>> begin PAGE EXTRACT
For one thing, it’s full of ghostly activity. As a consequence of Heisenberg’s uncertainty principle and the equivalence of matter and energy (according to Einstein’s famous equation), pairs of so-called virtual particles of all types—always one of matter and the other of antimatter—continually pop into existence. Then the particles annihilate each other.
Sharing the vacuum with those short-lived visitors is an also-ghostly but enduring structure that permeates space, scientists propose. This structure, called a chiral condensate, consists of quark-antiquark pairs, but only certain types of quarks pair up with certain types of antiquarks. “There are so many of the pairs that they all lock together” to form an invisible “background,” Alford explains.
Within that tight-knit structure, these pairs also arrange themselves in a way analogous to the lining up of the minuscule magnetic fields of the atoms in certain magnetic materials. Because of this quark-antiquark framework, physicists say, the vacuum exerts a strong influence on matter and energy.
RHIC collisions are expected to pump enough energy into a tiny volume of that vacuum to destroy its structure. In effect, the collider is an “oven that can turn the temperature up incredibly high, but only over a very small region,” Alford says. “The basic idea is to see if something melts.”
>> end PAGE EXTRACT
>> begin SUPPLIED DATA
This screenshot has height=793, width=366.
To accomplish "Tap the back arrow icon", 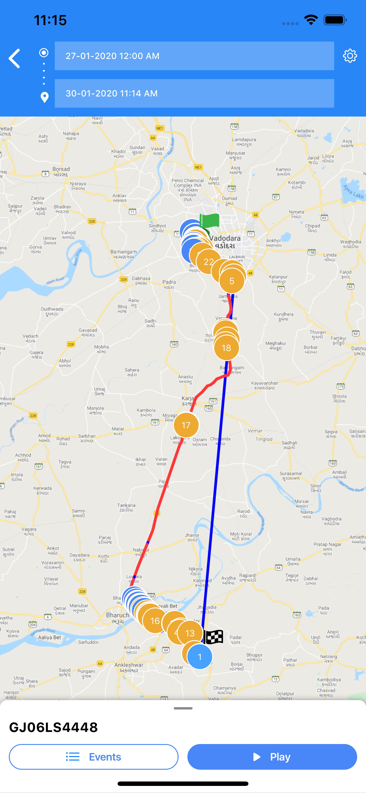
>> end SUPPLIED DATA
■ **CHALLENGES**:
[a] Reproduce word for word the portion of the passage on the quantum vacuum starting with "For one thing, it’s" and going on through "annihilate each other.".
[b] Carry on the passage on the quantum vacuum and the RHIC collider, picking up right after its final sentence.

■ **ANSWERS TO THE TASKS**:
[a]
For one thing, it’s full of ghostly activity. As a consequence of Heisenberg’s uncertainty principle and the equivalence of matter and energy (according to Einstein’s famous equation), pairs of so-called virtual particles of all types—always one of matter and the other of antimatter—continually pop into existence. Then the particles annihilate each other.

[b]
When the zero-temperature vacuum is excited, physicists say, particles of ordinary matter—that is, configurations of confined quarks and gluons—appear. However, when a superheated vacuum is further excited, it produces quarks and gluons that roam freely through the plasma.
Although the strong force still operates in this plasma, “there are so many quarks around that they get in each other’s way,” Alford explains. The quarks “get distracted: ‘Am I supposed to be feeling attraction to this quark here or that one there?'”
Whereas the zero-temperature vacuum contains plenty of ghostly order, the quark-gluon plasma contains a vast amount of energy and minimal order, physicists say. By measuring properties of the relatively simple quark-gluon plasma, researchers expect to better understand not only it but also the complicated zero-temperature vacuum and that vacuum’s effects.
Theorists propose, for example, that a kind of pressure exerted by the zero-temperature vacuum keeps quarks and gluons cooped up as protons and neutrons. But the scientists have only a rough idea of how it works.
They predict that inside nucleons, gluons form tubelike structures that bind the quarks together. “Why is the glue living in tubes? The vacuum is forcing it to,” Alford says, “just like it’s forcing the quarks to be heavy at low temperatures.”
Physicists suspect that quarks are intrinsically lightweight particles, having no more than about 10 times the tiny mass of the electron. However, interactions between the quarks in nucleons and the zero-temperature vacuum add a large amount of mass to the nucleons’ quarks—making them about 60 times their intrinsic mass.
Because the zero-temperature vacuum brings about the largest share by far of the mass of every nucleus, scientists consider its effect the overriding factor in explaining why all matter in the universe has the mass that it does, Shuryak says.
Probing tiny space
Even as RHIC experiments probe the tiniest volumes of space, they also may help scientists make more sense of the biggest thing there is—the universe.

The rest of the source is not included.